» **SUPPLIED INFORMATION**:
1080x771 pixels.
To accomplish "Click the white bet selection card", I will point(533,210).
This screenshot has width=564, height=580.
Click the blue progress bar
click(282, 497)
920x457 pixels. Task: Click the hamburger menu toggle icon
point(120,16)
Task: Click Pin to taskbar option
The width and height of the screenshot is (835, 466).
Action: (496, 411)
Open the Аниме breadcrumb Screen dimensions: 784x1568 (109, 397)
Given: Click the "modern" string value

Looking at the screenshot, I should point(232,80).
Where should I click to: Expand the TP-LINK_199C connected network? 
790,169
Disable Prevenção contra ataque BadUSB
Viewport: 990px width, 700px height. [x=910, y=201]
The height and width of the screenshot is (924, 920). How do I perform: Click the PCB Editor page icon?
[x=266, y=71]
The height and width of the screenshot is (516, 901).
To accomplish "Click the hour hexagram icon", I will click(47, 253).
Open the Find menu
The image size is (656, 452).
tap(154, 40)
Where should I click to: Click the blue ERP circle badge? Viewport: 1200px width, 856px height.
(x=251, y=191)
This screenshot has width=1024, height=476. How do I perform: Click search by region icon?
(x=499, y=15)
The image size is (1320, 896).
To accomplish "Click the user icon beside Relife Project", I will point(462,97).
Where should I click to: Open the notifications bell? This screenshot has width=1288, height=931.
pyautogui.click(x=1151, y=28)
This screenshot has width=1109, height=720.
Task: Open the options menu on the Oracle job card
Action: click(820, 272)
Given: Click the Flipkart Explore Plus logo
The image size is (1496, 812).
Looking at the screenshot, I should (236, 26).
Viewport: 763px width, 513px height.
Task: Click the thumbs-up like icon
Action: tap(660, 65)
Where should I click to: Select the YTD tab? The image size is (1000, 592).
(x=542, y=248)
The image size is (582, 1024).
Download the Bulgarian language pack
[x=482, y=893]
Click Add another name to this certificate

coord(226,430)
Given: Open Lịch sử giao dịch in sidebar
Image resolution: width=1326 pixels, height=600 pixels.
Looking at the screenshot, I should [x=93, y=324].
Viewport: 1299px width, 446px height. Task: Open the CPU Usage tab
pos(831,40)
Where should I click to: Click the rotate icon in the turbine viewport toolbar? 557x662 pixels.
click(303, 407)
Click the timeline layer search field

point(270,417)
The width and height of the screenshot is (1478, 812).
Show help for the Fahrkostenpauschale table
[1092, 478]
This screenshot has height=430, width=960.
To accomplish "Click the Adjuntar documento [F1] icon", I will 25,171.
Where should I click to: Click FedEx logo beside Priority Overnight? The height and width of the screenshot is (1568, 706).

» **PROBLEM REQUIREMENTS**: Nothing but the exact lines from the start of the material through the line holding "Task: Click Pin to taskbar option", both included, belongs in the answer.

» **YOUR SOLUTION**:
1080x771 pixels.
To accomplish "Click the white bet selection card", I will point(533,210).
This screenshot has width=564, height=580.
Click the blue progress bar
click(282, 497)
920x457 pixels. Task: Click the hamburger menu toggle icon
point(120,16)
Task: Click Pin to taskbar option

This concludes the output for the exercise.